McKinsey estimated that 15-20% of marketing budgets are wasted due to lack of attribution. This is purely speculative, but I would guess that number is even higher in HR because we’re so behind the curve. Figuring out which HR programs, processes, and offerings actually have the desired impact (or how to improve them so they do) could be a really exciting opportunity to help HR make smarter investment decisions.
Techniques:
A. The Kirkpatrick model is a classic framework that evaluates training effectiveness at four levels – reaction, learning, behavior, and impact. In my experience, this model generalizes well to assessing broader HR programs and offerings, not just training. It is useful because it prompts the analyst to examine each step in the value chain, from how an offering was received by the employee, to whether they behaved differently, to whether their behavior change made the desired impact.
B. Multi-touch attribution models are the standard in marketing analytics and refer to an umbrella of algorithmic techniques that model customer touch points.

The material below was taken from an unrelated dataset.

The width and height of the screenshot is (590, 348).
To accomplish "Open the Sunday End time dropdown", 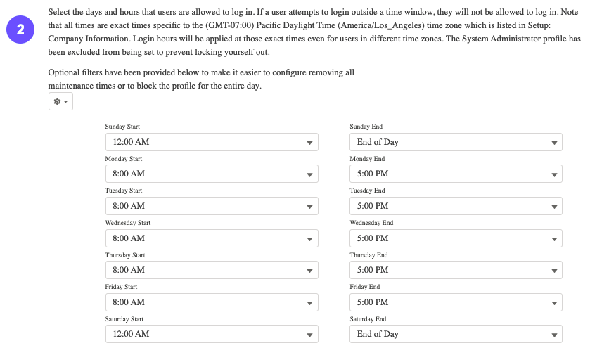I will coord(456,142).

The power of these models lies in their ability to infer causality – that is, they can help you make judgements about which touch points led to a “conversion”. Depending on your question about employees, these techniques might be overkill, but check out Markov chain and shapely value models if you’re interested.
Customer Journey Analytics
One thing that HR business partners already have a great understanding of is that the real employee experience does not map cleanly to our functional silos (Centers Of “Eh”?). For example, the onboarding process may encompass touch points across recruiting, HR operations, IT, learning & development, the employee’s manager, and teammates. Without examining this process holistically, we are left with disconnected facts, and the odds are high that we’ll miss relationships between touch points, or worse, miss glaring gaps in the experience.

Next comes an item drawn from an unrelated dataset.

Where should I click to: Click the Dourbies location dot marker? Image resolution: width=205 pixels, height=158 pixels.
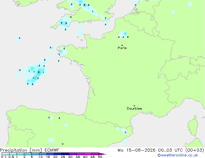pyautogui.click(x=134, y=106)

This is the key insight of customer journey analytics, and while organizations large enough to have employee experience leaders are already on top of this, in smaller organizations this conversation could start in people analytics, who has an (ideally) 360-degree view of the employee. Either way, people analytics can help identify pain-points along the customer journey, connect them to overall HR/business goals, and provide insights to decision makers on how to address.
Techniques:
A. Employee listening: The great part about the employee journey concept is that it doesn’t necessarily require advanced analytics. Instead, we need to figure out what data we need to collect. Working with your partners to map the employee journey can be the first step to figuring out what surveys could garner valuable insights. Alternatively, pulse surveys and open-text field questions can be a great source to uncover problems you didn’t know existed.
B. Regression analysis: I couldn’t write a post on methods without paying homage to the classics. Regression modelling can be a flexible and powerful tool to help build understanding of how each aspect of the employee journey is related by finding relationships across disparate data points over time.
Wrapping up
It’s important to keep in mind that there are fundamental differences between HR and marketing, and that we shouldn’t go too far with this analogy when deploying people analytics techniques. Treating employees differently based on their age could get you into legal trouble, as an example.
Caveats aside, too many HR offerings treat employees as a single homogenous group. As we continue to navigate the tightest labor market in history, thinking about your employees as customers could give you an upper hand in the talent wars. It could give you the mindset to start answering questions like: which segments of our workforce have different needs, are our offerings actually working for them, and which touch points should we focus on to improve their experience? In the people analytics revolution, these questions could differentiate next-generation people functions from traditional HR departments.